Pushkin es un héroe romántico en vida y obra. Desde estudiante saludó la libertad como el máximo valor, se hizo acreedor de sospecha y sufrió varias deportaciones. Experimentó orgullo de que su nación se impusiera sobre el avance napoleónico, pero también exigió del zar una modernización social que el despotismo postergaba. Cuando escribió su largo poema narrativo Los gitanos, creó a un alter ego que buscaba la vida simple y libre, pero que no tenía valor para luchar por un ideal. Esa actitud también tiñe la del protagonista de Eugeni Oneguin, la novela poema a la que dedicó siete años de su vida, en la que Eugeni es joven, noble y rico, pero padece el spleen que lo lleva hasta a equivocarse en el amor. El relato construido entre varias voces ya deja entrever que la literatura empezaba a transformarse.

Cuando ocurrió el levantamiento “decembrista” contra el zar Alejandro I, Pushkin estaba lejos, pero los miembros del grupo, sus compañeros de estudio e ideas, fueron apresados y ajusticiados por el poder. El sucesor fue más retrógrado y autoritario, llegó a humillar al escritor, cuando ya era una gloria nacional, dándole un cargo casi de paje.
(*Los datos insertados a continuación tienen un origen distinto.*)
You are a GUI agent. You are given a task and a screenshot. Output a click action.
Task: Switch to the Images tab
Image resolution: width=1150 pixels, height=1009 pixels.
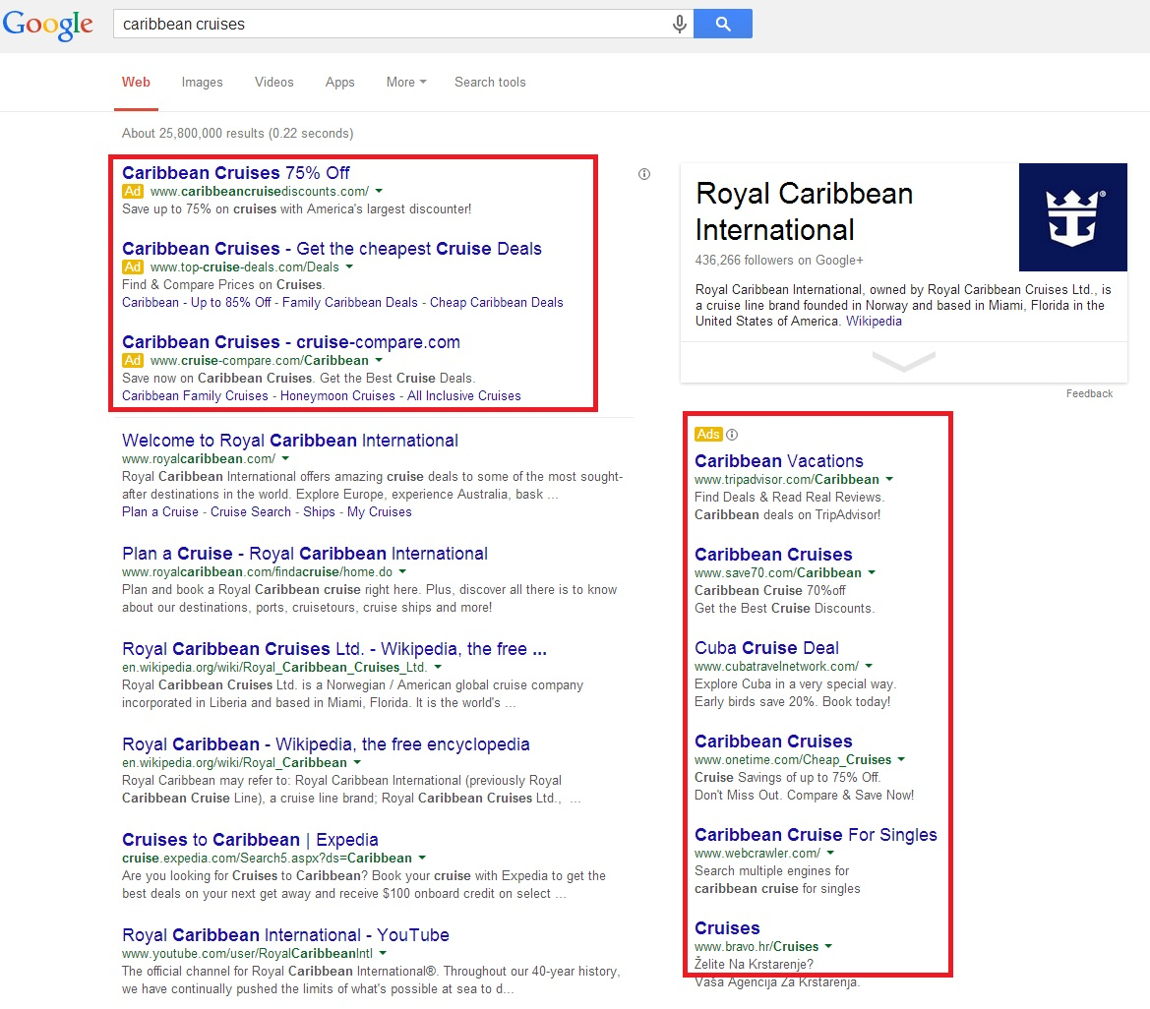coord(202,83)
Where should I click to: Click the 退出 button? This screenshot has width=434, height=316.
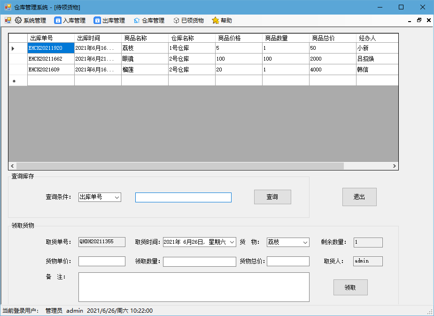[x=359, y=197]
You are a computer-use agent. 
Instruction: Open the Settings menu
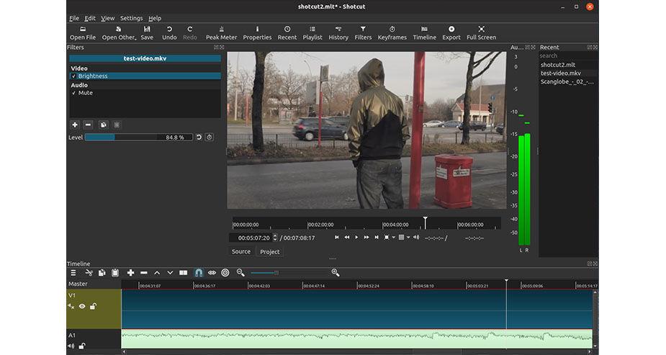[x=131, y=18]

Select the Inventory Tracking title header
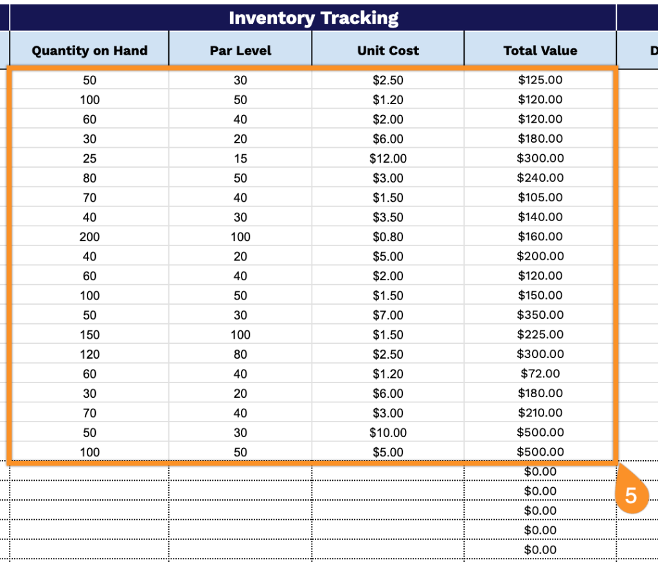[313, 18]
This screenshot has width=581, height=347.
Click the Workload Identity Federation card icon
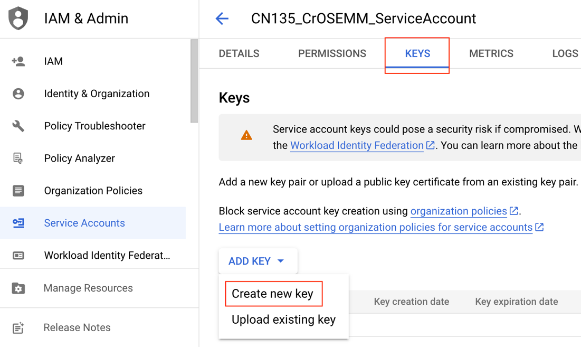pos(18,256)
Su muerte también calza en un esquema romántico, porque un oscuro suceso de rivalidad galante –otros dicen que había diplomacia internacional comprometida– lo condujo a un duelo, en el cual las balas de su oponente lo sometieron a dos días de agonía, a sus 37 años. Resulta imposible comparar la lírica de Silva, tan armoniosa y sonora en su elocuente uso del español, con la del vate ruso, que depende de las traducciones, comparten, eso sí, actitud vigilante y culto de la subjetividad. Vale saber que los autores que vinieron después –Gogol, Dostoievsky, Tolstoi y Chejov– le tributaron vehemente admiración. Gran horizonte literario el de ese país que hoy miramos con enorme desconfianza: insiste en no hacer caso del llamado libertario de su gran poeta. (O)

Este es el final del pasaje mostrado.